Но, добежав до двери, она смолкла и внезапно остановилась — будто превратилась в каменное изваяние. Не потому, что дверь была закрыта: напротив, обе створки были распахнуты на лестничную клетку — они с матерью никогда так не делали. Она остановилась, потому что в мансарде было множество людей, которые в молчании обступили установленное посреди комнаты ложе. В его изножье горели две свечи.
Мадам Анно, заметив ее, бросилась ей навстречу вне себя от ярости.
— Шестьдесят франков, говоришь! Вовремя явилась, бродяжка! На похороны пригодятся. — Она дала девочке пощечину и выхватила из рук платок, который исчез у нее в кармане. — Где ты пропадала, несчастная, когда твоя мать помирала? Мне пришлось все делать самой. Перетаскивать ее, обряжать, да еще поставить свечей на десять су. А саван, которым я ее накрыла, — моя простыня. И ты мне за нее заплатишь, потому что я не собираюсь больше ею пользоваться.
Софи, потрясенная, открыла рот, не зная, что отвечать на обвинения… и не произнесла ни звука. Шатаясь, она подняла руку и дотронулась до щеки, которая горела от удара.
— Вы слишком суровы к ней, Франсуаза, — вступилась за Софи соседка. — Девочка не могла знать. Обними свою мать, Софи! — И она мягко подтолкнула ее к смертному одру.
Фантина лежала, до подбородка укрытая простыней, и, казалось, спала, но была очень бледна. Мадам Анно не так уж и расстаралась, как уверяла, потому что волосы покойной были в беспорядке. В полной тишине Софи встала рядом с матерью на колени и начала причесывать ее пальцами. Дотронувшись до холодного лба, она зарыдала.

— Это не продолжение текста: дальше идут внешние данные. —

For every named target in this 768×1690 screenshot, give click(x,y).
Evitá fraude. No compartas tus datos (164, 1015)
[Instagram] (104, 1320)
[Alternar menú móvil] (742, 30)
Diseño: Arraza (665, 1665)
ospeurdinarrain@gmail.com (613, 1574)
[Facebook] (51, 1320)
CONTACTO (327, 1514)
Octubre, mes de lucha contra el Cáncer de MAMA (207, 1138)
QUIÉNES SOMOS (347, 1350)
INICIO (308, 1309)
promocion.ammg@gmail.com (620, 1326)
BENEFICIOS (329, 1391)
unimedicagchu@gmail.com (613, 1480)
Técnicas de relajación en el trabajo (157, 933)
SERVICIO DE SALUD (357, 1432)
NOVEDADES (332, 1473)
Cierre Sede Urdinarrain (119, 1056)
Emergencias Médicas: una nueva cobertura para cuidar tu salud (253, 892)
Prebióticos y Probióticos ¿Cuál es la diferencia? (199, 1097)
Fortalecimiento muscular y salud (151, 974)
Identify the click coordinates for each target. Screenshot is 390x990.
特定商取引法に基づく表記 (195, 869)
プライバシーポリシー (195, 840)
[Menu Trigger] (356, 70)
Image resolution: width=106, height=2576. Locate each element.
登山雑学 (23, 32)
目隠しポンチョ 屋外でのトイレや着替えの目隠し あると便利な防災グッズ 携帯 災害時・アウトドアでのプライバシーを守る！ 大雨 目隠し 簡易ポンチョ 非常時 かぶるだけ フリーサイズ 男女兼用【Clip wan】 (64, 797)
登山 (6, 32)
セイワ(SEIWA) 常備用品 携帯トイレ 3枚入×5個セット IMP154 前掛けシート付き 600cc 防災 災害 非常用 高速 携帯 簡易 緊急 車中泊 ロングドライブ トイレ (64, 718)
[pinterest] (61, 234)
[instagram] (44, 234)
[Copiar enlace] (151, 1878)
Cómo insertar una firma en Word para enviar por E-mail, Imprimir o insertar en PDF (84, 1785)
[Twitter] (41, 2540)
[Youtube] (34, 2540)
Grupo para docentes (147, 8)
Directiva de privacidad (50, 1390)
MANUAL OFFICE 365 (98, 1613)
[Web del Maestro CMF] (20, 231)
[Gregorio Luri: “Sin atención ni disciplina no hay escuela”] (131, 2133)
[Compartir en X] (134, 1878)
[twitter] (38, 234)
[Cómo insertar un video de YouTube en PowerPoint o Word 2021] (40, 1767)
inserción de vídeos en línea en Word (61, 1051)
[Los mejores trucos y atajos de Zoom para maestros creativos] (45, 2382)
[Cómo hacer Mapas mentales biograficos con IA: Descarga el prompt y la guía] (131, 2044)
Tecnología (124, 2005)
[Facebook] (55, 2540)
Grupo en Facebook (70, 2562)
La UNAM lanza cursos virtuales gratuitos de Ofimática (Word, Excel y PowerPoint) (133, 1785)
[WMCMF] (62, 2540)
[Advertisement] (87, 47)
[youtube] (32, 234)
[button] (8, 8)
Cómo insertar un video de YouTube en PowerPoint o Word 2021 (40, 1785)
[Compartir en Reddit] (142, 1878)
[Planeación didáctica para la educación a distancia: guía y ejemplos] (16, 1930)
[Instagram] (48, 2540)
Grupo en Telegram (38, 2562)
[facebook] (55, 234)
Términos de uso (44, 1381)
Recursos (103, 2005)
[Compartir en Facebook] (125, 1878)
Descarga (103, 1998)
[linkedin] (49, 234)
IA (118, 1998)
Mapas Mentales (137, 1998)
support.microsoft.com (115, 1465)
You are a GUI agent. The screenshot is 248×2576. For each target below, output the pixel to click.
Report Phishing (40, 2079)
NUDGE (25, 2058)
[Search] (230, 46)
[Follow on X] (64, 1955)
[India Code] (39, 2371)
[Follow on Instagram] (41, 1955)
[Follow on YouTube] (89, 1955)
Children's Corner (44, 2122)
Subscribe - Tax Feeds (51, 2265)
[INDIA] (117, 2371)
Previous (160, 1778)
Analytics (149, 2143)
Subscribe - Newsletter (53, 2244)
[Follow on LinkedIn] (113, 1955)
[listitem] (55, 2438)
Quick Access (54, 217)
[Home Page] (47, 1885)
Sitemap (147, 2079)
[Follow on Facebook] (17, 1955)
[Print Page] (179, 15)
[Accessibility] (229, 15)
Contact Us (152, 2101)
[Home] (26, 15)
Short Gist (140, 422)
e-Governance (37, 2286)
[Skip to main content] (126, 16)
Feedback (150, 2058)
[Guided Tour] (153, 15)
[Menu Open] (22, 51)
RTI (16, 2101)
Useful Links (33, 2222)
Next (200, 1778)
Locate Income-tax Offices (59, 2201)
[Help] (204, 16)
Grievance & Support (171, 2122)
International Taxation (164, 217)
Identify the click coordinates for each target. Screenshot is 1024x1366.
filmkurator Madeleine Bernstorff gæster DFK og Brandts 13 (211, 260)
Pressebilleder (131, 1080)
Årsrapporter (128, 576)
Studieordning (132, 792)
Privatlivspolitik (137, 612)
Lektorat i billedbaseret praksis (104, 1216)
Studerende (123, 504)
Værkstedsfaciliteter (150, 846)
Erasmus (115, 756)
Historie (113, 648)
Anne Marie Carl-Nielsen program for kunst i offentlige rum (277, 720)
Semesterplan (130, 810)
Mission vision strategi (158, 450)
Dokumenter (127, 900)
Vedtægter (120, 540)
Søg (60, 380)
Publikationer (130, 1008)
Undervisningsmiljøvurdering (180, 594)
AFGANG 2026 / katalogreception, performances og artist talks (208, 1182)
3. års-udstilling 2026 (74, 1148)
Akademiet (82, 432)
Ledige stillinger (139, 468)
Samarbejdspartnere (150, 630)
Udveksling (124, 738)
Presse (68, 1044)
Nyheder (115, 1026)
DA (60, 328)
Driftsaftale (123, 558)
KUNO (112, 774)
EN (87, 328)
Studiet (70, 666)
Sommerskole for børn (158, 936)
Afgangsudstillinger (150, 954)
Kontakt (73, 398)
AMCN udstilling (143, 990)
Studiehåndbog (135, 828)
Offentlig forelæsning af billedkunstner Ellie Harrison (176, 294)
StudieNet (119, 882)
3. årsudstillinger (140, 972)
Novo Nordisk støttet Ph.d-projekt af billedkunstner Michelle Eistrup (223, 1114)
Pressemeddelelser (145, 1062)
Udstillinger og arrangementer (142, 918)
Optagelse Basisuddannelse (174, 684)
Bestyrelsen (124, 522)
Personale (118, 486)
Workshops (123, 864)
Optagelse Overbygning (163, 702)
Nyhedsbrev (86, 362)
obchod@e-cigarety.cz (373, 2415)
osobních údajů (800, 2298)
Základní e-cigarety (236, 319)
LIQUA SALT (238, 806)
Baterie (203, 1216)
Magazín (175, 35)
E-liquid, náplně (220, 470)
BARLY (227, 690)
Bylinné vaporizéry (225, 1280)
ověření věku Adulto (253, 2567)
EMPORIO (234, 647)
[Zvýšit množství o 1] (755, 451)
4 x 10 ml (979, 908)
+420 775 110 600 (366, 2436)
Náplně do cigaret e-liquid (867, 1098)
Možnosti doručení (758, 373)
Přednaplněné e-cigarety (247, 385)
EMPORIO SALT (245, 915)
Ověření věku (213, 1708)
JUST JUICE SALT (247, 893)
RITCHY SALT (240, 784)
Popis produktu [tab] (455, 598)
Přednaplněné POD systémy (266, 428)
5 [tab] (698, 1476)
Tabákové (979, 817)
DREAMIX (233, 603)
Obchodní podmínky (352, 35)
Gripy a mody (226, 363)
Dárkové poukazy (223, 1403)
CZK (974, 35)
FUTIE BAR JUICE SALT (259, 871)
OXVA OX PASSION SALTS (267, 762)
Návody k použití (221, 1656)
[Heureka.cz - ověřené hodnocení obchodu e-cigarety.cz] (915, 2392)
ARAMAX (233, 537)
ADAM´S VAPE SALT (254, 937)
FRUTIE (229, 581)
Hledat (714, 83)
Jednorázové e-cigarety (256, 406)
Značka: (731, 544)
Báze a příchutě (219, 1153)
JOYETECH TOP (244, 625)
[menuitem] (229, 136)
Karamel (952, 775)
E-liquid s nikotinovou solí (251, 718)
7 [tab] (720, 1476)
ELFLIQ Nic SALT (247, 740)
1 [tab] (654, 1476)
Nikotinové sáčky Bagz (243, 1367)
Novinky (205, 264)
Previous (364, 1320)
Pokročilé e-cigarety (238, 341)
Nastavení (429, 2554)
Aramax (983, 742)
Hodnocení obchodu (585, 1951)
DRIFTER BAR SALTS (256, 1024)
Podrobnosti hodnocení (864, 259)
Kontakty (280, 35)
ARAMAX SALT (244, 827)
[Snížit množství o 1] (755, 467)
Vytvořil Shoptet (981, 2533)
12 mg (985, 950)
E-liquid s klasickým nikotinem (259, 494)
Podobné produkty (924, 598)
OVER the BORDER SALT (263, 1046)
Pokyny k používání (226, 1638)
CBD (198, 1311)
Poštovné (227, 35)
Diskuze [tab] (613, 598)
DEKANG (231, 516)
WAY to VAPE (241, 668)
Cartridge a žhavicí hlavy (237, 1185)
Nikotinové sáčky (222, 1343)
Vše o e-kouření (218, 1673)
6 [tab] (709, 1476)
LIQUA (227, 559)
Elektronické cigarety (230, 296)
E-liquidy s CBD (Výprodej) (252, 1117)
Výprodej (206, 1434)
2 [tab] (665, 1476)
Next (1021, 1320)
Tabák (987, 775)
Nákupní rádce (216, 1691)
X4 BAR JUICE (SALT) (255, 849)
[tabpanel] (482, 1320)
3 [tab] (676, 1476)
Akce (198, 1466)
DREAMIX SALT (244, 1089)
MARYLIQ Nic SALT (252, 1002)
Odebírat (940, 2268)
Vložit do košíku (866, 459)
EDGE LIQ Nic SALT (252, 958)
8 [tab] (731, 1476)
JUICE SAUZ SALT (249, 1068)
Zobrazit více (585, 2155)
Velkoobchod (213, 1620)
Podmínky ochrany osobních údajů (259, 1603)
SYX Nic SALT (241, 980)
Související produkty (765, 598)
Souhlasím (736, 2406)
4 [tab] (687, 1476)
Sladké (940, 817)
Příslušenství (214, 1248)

Туссен тоже вошел в мансарду и поставил на пол то, что принес. Он быстро понял, что случилось. Мадам Анно посмотрела на него с изумлением и одновременно с вызовом.
— Так эта соплячка весь день прогуляла с чернорожим паяцем, вместо того чтобы ухаживать за умирающей матерью?! — громко воскликнула она, привлекая внимание присутствующих к новому персонажу.
Туссен подошел к одру Фантины, не удостоив привратницу взглядом и словно не замечая жильцов, которые перешептывались и с любопытством указывали на него пальцами.
— Попрощайся с нею, — прошептал он Софи, — и пойдем. Жан-Батист ждет нас. Тебе здесь больше нечего делать. Идем!
Софи, не поворачиваясь, покачала головой.
— Пойдем, Софи, — настойчиво повторил мальчик.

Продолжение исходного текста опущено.